## SUPPLIED PASSAGE
The frequency comb of mode-locked femtosecond pulse lasers has led to remarkable advances in many fields; high resolution spectroscopy4,5, broad band calibration of astronomical spectrographs6,7,8, time/frequency transfer over long distances9,10,11, absolute laser ranging12,13,14,15, precision strain sensing16 and inter-comparison of atomic clocks17,18. Now the frequency comb is anticipated to be applied directly to space missions in the near future; examples include experimental validation of the theory of general relativity19,20, high precision mapping of the geo-potential21,22 and large synthetic aperture imaging23,24,25. The frequency comb employed for space missions should be capable of surviving launching acceleration26,27 and also sustaining harsh thermal-vacuum environment of outer space28. More importantly, the frequency comb should be robust enough, optically and electrically, to endure high energy space radiation29,30. In this respect, fibre-based femtosecond lasers are a preferential choice due to their high alignment stability, small footprint, light weight and power conversion efficiency, but their immunity to space radiation has not carefully been verified for actual space applications requiring a long mission lifetime.

## GIVEN INFORMATION
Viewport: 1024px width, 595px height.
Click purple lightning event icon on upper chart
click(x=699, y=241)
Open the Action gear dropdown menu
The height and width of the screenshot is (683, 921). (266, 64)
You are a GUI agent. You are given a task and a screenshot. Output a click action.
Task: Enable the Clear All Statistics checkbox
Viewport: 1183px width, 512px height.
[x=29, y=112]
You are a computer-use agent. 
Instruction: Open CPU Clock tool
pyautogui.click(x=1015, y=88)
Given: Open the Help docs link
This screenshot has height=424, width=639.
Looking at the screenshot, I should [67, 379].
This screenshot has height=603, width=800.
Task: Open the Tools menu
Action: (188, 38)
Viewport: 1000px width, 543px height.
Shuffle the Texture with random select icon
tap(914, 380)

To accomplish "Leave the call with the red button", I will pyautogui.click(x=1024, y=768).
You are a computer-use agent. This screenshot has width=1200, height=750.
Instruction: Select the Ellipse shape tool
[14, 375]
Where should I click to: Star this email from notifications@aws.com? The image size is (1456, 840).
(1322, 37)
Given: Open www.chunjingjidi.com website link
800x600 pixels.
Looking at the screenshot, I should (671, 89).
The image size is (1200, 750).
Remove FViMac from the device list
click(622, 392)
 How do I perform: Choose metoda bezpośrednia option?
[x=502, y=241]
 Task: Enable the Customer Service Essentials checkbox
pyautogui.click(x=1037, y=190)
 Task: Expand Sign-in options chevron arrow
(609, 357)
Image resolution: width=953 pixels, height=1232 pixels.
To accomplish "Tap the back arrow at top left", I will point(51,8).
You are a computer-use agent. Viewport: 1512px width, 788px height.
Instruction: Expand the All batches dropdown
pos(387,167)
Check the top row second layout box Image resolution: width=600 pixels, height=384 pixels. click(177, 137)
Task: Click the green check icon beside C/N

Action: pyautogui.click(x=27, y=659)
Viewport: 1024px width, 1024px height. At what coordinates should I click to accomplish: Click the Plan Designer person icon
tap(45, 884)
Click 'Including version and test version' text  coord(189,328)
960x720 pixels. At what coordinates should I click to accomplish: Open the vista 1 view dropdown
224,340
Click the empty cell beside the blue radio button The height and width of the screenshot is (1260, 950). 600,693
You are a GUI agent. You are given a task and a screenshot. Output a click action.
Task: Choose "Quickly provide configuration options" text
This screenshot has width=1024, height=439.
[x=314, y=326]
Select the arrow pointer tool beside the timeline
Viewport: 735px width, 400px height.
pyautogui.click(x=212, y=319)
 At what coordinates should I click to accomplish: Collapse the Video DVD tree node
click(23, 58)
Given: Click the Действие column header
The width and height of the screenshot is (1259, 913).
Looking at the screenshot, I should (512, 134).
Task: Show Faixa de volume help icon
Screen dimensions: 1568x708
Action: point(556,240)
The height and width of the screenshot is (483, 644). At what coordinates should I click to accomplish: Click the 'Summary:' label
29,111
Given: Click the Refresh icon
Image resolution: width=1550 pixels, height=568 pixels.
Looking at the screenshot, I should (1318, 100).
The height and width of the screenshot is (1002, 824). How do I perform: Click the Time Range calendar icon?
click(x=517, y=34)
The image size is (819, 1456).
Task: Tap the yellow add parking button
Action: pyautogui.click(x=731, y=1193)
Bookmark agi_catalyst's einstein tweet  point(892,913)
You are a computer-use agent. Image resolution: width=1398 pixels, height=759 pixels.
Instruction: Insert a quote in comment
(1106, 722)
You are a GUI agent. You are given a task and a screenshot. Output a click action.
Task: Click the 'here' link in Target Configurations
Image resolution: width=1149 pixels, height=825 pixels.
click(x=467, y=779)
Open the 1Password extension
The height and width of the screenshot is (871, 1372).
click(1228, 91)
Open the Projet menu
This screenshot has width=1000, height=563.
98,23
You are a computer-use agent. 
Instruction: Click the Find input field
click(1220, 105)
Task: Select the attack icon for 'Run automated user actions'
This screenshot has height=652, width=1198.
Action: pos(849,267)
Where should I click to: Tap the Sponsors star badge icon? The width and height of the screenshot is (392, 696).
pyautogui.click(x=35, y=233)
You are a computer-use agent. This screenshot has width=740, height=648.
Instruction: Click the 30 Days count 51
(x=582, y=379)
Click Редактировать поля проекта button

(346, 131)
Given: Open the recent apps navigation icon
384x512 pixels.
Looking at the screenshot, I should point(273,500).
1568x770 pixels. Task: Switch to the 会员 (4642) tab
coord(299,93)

## STATED EXERCISE
Extract the passage on frequency combs for space missions in full, word for word. The items play no part in this work.

## RESULT BELOW
The frequency comb of mode-locked femtosecond pulse lasers has led to remarkable advances in many fields; high resolution spectroscopy4,5, broad band calibration of astronomical spectrographs6,7,8, time/frequency transfer over long distances9,10,11, absolute laser ranging12,13,14,15, precision strain sensing16 and inter-comparison of atomic clocks17,18. Now the frequency comb is anticipated to be applied directly to space missions in the near future; examples include experimental validation of the theory of general relativity19,20, high precision mapping of the geo-potential21,22 and large synthetic aperture imaging23,24,25. The frequency comb employed for space missions should be capable of surviving launching acceleration26,27 and also sustaining harsh thermal-vacuum environment of outer space28. More importantly, the frequency comb should be robust enough, optically and electrically, to endure high energy space radiation29,30. In this respect, fibre-based femtosecond lasers are a preferential choice due to their high alignment stability, small footprint, light weight and power conversion efficiency, but their immunity to space radiation has not carefully been verified for actual space applications requiring a long mission lifetime.